Before he fell last week (on 12/3/23) in battle in Gaza, Ben Zussman HY”D, aged 22 from Jerusalem, penned the following letter:  “I’m writing this letter on the way to the base.  If you’re reading this, something must have happened to me.  As you know me, there’s probably no one happier than me right now.  It’s not just that I was really happy for the realization of my dream.  I’m happy and grateful for the privilege to protect our beautiful land and the people of Israel.

“Even if something happens to me, I don’t allow you to sink into sadness. I had the right to fulfill my dream and my vocation and you can be sure that I look down upon you and smile a huge smile… If, G-d forbid, you sit shiva for me make it a week of friends, family and fun… Another very, very important point.  If, G-d forbid, I fall into captivity, alive or dead, I’m not ready for a single soldier or citzen to be harmed because of some deal for my release.  I’m not ready for terrorists to be released in exchange for me.  In no way, shape or deal.

“I’ll say it again.  I left the house (to fight) without even being called up to the reserves.  I’m full of pride and a sense of mission and I’ve always said that if I have to die, I hope it will be in defense of others and the country.”  עַל־חֽוֹמֹתַ֣יִךְ יְרֽוּשָׁלִַ֗ם הִפְקַ֙דְתִּי֙ שֹֽׁמְרִ֔ים כָּל־הַיּ֧וֹם וְכָל־הַלַּ֛יְלָה (Is.62:6) “Jerusalem – I left guards, that one day I’ll be one of them.”

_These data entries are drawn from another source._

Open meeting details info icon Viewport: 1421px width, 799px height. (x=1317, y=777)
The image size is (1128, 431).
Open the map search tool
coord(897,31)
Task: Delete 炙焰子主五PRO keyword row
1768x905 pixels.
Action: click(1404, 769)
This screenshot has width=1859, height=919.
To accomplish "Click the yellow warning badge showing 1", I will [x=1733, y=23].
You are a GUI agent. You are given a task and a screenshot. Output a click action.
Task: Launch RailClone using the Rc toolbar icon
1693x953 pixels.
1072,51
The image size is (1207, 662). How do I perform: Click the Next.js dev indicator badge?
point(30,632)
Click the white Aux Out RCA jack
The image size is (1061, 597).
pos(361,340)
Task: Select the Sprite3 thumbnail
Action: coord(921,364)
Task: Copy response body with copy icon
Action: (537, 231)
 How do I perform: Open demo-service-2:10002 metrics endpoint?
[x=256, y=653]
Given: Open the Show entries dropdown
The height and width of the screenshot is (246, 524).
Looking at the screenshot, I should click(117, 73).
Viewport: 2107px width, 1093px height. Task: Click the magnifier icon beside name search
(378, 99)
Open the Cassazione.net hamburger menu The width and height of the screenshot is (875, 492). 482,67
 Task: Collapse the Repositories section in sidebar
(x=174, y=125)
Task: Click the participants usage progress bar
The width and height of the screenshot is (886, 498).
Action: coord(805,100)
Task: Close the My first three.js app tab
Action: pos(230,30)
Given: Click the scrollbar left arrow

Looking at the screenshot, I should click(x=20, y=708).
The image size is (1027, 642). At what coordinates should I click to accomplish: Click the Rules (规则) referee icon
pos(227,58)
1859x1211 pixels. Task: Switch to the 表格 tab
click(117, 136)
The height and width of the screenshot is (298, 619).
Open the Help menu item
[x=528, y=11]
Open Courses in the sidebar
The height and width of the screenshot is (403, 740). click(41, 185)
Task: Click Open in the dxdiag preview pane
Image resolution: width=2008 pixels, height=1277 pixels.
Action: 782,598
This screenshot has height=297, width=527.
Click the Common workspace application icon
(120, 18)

While we live through the curernt, exceedingly painful present, it is oftentimes difficult to perceive the hand of our Compassionate Father guiding His nation and His land. Yet, with all the choices la’tova that we make, ultimately we know and believe that we are fulfilling ratzon Hashem, and while we “are free to choose, we are also chosen.”

May we merit the immediate end of days, when Hashem’s plan will be revealed, and then, like Yosef, we will see all our dreams come to fruition, אָז יִמָּלֵא שְׂחוֹק פִּינוּ וּלְשׁוֹנֵנוּ רִנָּה, then our mouths will be filled with laughter and our tongues with song (Tehilim 126:2).